Kiyoshi Kurokawa, adviser to the prime minister of Japan, praises the iPhone and says there’s nothing new in the gadget; it’s all concept and design. Then he talks about programs that get people to make helping people part of life: Table for Two with contributions going to deal with hunger and One Laptop per Child.

Tom Brown of IDEO praises Walmart’s personal sustainability project and the Open Architecture Network, because both are enriched by the network effect of adding and connecting ideas.

And moderator Bruce Nussbaum of Business Week praises the new video conferencing telepresence systems that let us avoid — my words — innovationless airlines, wasting both energy and time, and empower collaboration.

Nussbam also tells us that a Business Week index of “innovation-driven” companies beats the S&P by 20 percent.

In the audience is Maylasia’s minister of innovation — isn’t that also nicely new — and he asks what government’s role should be. McGlashan says the belief in the U.S. is that government does not invest in innovation, though he says in health that’s not true. (Note that this is an issue for Davos: It ends up becoming America-centric; I’d rather hear new ideas of how Maylasia is doing it.)

A Japanese professor frets about how much a company should hold onto and not make open. Thank goodness Brown gives the obvious examples of the benefits of exploiting open networks, starting with Firefox. Keeley says what’s important to open up is the knowledge archive and the challenge archive — that is, what we need — and this opens the network effect by connecting people with each other and information. He also praises X Prize for giving innovators motivation without hierarchy. The professor then asks what countries should hold onto. Keeley replies that governments, such as Maylasia, must provide the infrastructure for networks and then “get out of the way and trust the talent.”

A member of the audience, Carl Bass, says that the thought years ago was that open source would be innovative but not robust, but as it turned out open source is robust but not very innovative. He acknowledges what he’ll say next is controversial but points out that most of the government-backed innovation in the U.S. comes from defense-funded research.

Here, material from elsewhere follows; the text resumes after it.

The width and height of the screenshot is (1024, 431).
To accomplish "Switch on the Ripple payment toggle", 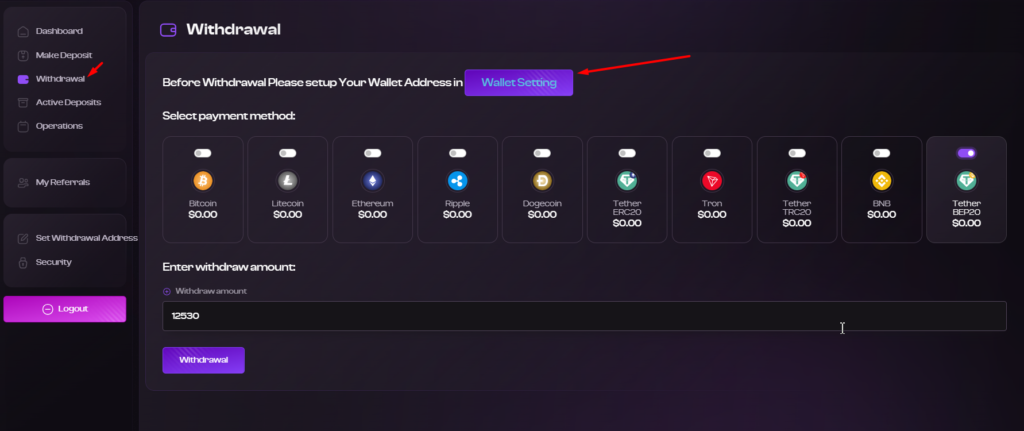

Another points out that the most important part of openness on the internet is “view source,” for that spreads the knowledge.

Just as the discussion gets good, the format gets in the way and we’re supposed to share our favorite gadgets with each other, one-on-one. Reminds me of hand-shaking time in church. My favorite, by the way, is bandwidth. We are told to mash-up and invent things together. After we hear a few, Brown says that what we should be sharing instead is the challenges for these attempts at invention are frankly banal. But hearing problems is what leads to real innovation. Innovation is a solution.

In Davos: notes

Wednesday, January 23rd, 2008

I’m in Davos.

The WEF’s new mobile sign-up kiosk is utterly hosed this morning as delegates try to sign up — I assume — for Al Gore and Bono.

I’m watching people leave my hotel and their breath is forming complete cumulolimbus clouds.

The hotel room has one electric plug. I was prescient and bought an extension cord in Munich. Talk about expanding the grid. Start here.

I have my mojo kit from Reuters, thanks to Nokia as well: An N82 phone with which I plan to take and post videos. I’ll also be posting to Comment is Free.

Last night for dinner: rösti with ham, mushrooms, and racelette cheese. I’m in a two-week European no-cholesterol-counting zone.

Getting ready for leading two panels tomorrow with an incredible bunch of panelists. One is on internet (over)stimulation; I’ll argue we’re not. Another fascinating topic asks whether the challengers (e.g., bloggers) are still challenging as they join the stream. Panelists at the first session include Lee Bollinger of Columbia.
Panelists at the second include one of Google’s founders, Cisco’s John Chambers, Accel’s Joe Schoendorf.

So off we go. I’ll post as the Swiss power grid allows.